Coma Berenices. A naked-eye cluster, consisting of many stars, chiefly from the 5th to 6th mags. A telescope adds a number of smaller stars. Nebulæ may be often swept up hereabouts, as it is not far north of the rich nebulous region of Virgo.

The Pleiades. Six stars are usually distinguished by the naked eye, and a seventh is occasionally remarked. Möstlin (the instructor of Kepler) counted fourteen, Miss Airy has drawn twelve, and Carrington, like Möstlin, saw fourteen. In 1877 I distinctly made out fourteen stars in this group. The telescope reveals a considerable number of small stars and Tempel’s large nebula near Merope. Kepler saw thirty-two stars with a telescope, and Hooke seventy-eight; but Wolf, at Paris, after three years of unremitting labour with a 4-foot reflector, catalogued 671 stars in the group. A photograph, however, with a 12-inch refractor showed 1421 stars; and a more recent negative includes no less than 2326. There is an interesting little triangle close to the brightest star, Alcyone; and several of the leading stars are involved in nebulosity, discovered by means of photography.

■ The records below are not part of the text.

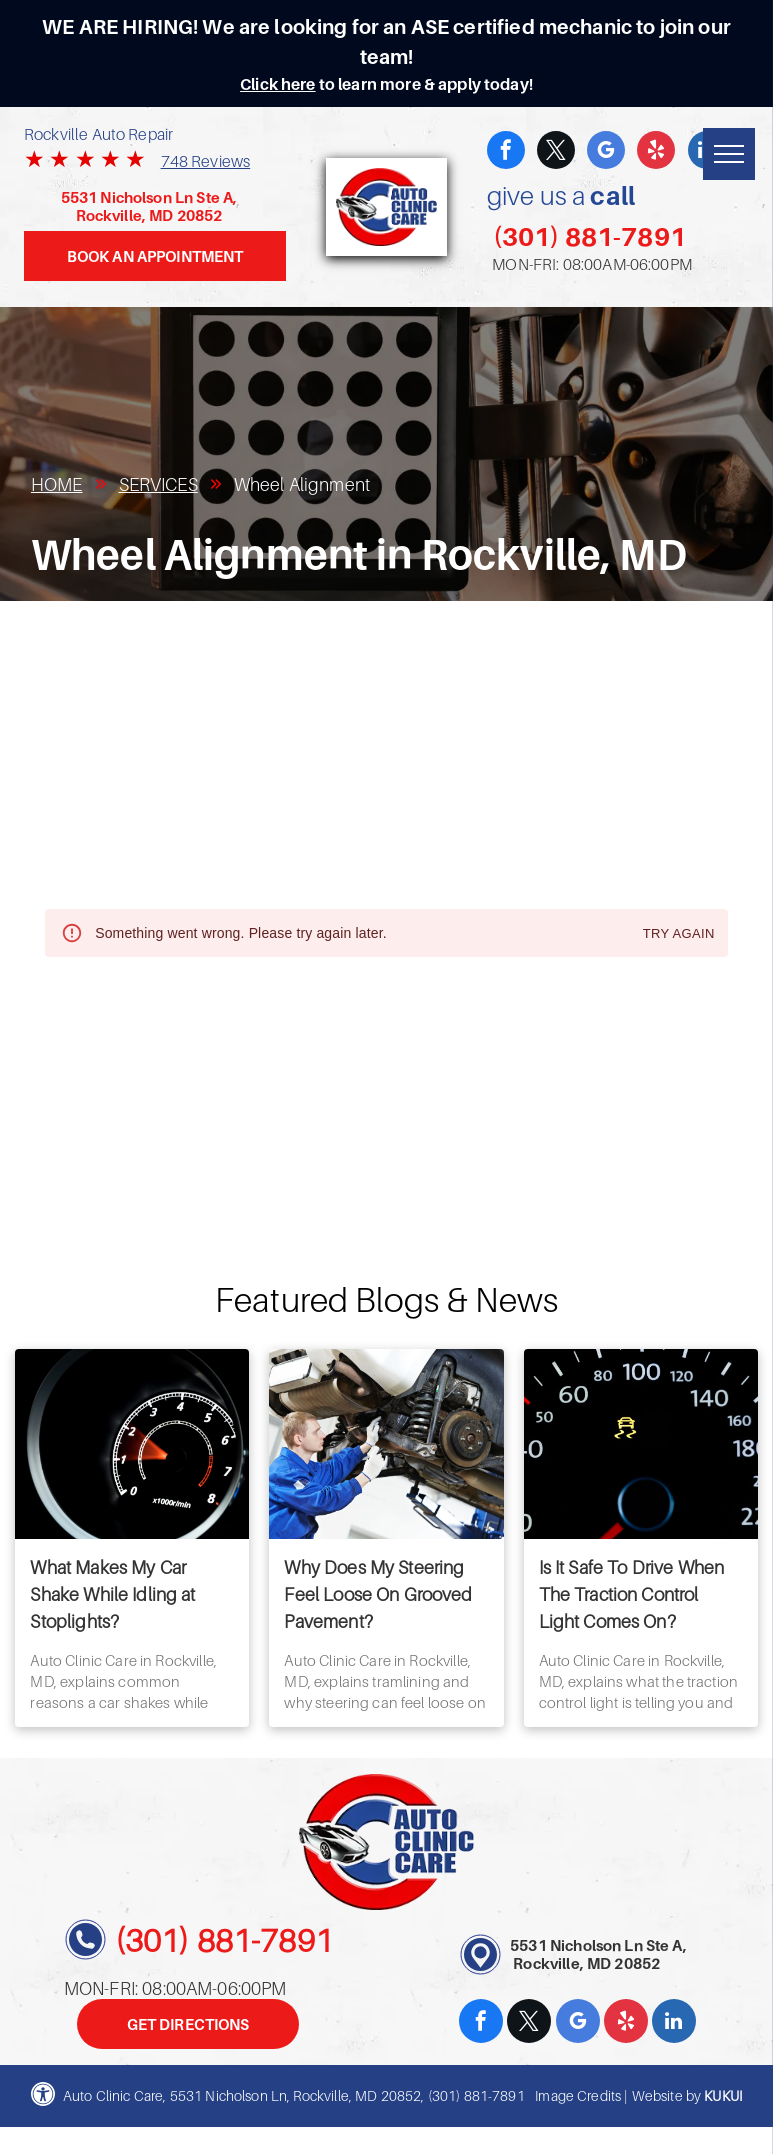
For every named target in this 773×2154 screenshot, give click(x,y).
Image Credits (578, 2095)
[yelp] (656, 152)
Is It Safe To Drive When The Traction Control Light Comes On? (632, 1594)
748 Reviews (206, 161)
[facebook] (506, 152)
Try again (679, 934)
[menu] (729, 154)
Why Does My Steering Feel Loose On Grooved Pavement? (378, 1594)
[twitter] (556, 152)
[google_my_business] (606, 152)
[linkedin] (674, 2023)
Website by (667, 2095)
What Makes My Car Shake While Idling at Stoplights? (112, 1594)
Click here (278, 84)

Præsepe. A fine group of small stars, divisible by the unaided eye on a clear night. Chambers says the components are not visible without a telescope; while Webb notes that the group is just resolvable by the naked eye. Thirty-six stars were glimpsed with Galilei’s telescope; but modern instruments show many more. Marth, using Lassell’s 4-foot reflector at Malta, discovered several faint nebulæ and nebulous stars in this cluster.

χ Persei. Perceptible to the eye as a patch of hazy material lying between the constellations Cassiopeia and Persei. In a telescope it forms a double cluster, and is one of the richest and most beautiful objects that the sky affords. The tyro who first beholds it is astonished at the marvellous profusion of stars. It can be fairly well seen in a good field-glass, but its chief beauties only come out in a telescope, and the larger the aperture the more striking will they appear. It is on groups of this character that the advantage of large instruments is fully realized. The power should be very low, so that the whole of the two clusters may be seen in the field. An eyepiece of 40, field 65′, on my 10-inch reflector, presents this object in its most imposing form.